The Ersepke collection is the source for several Bayol, PTC, Dentzel, and E. Joy Morris pieces in the catalog. The Tuttle collection of Gray and Judy Tuttle is the prior owner of the PTC hippocampus and the Dentzel cat. The Swenson collection, assembled by the Broadway performer Swen Swenson before his death in 1993, is referenced in the catalog through the November 1993 auction record and is the source of the Orton & Spooner rooster. Material from the Murphy collection appears via a Mueller standing horse.

A smaller set of pieces came from dealers — Jim Aten of Portland, Jim Eaton, and Rusty Donahue of Baltimore among them — and from auction at Morphy Auctions, Bonhams, Norton Auction Galleries, and several regional houses. Where a piece is from one of these sources, the entry says so; where the chain breaks or the prior collection cannot be confirmed, the entry says that instead.

Restoration

A significant share of the figures in the catalog have been restored by named conservators working in a documented lineage. Pamela Hessey of Hawk's Eye Studio in Kingman, Arizona, and Lise Liepman of Albany, California — both protégées of the late Nina Fraley — account for the majority of the restoration work present in the collection. Earlier pieces carry restoration credits from Mary Lawrence Youree, Richard DeCuir, and June Reely. Tobin Fraley, carousel historian and restoration specialist, has examined pieces in the collection and provided attributions noted in the relevant entries.

Restoration in this field is not cosmetic. A correctly painted figure preserves the maker's design intent; an incorrectly painted one obscures it permanently. The choice of restorer is part of a figure's provenance and is treated as such throughout the catalog.

How the Catalog Works

Each figure has its own entry. Entries follow a fixed structure: a physical description, the circumstances of acquisition, the provenance trail, the maker and rarity context grounded in independent research, condition notes and the sources consulted.

Every claim in the catalog carries a label. (Reported) means the information comes from the original owner or seller and has not been independently verified. (Sourced) means the claim is confirmed against external documentation — specialist archives, auction records, institutional holdings, reference literature. (Inferred) means it follows from photographic or contextual evidence but is not directly documented. Where nothing reliable is known, the entry says so.

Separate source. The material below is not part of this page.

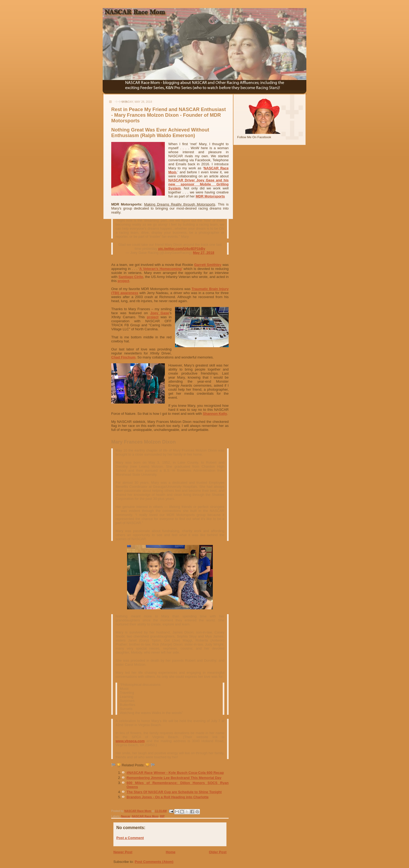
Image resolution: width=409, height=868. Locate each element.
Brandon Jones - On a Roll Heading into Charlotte (167, 797)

Confidence in each attribution is rated explicitly, with a one-line account of what the rating reflects. The catalog does not treat the absence of contradicting evidence as confirmation, and it does not treat collector consensus as documentation.

Sources and Reference Material

The catalog draws on Charlotte Dinger's Art of the Carousel (1983), Tobin Fraley's Carousel Animals, Richard Gardner's PTC Carousels, Carrousel Art magazine, and Weedon and Ward's Fairground Art for primary reference. Auction records are pulled from Morphy Auctions, Bonhams, Sotheby's, Christie's, Guernsey's, Sworder's, Brunk, Soulis, Jeffrey S. Evans & Associates, and the LiveAuctioneers and Invaluable archives. Institutional context comes from the National Carousel Association, the American Folk Art Museum, the National Fairground and Circus Archive at the University of Sheffield, and the Fairground Heritage Trust. CarouselHistory.com, AntiqueCarousels.com, and VintageCarousels.com serve as specialist research layers.

The catalog is a working document. Entries are revised when new evidence comes in.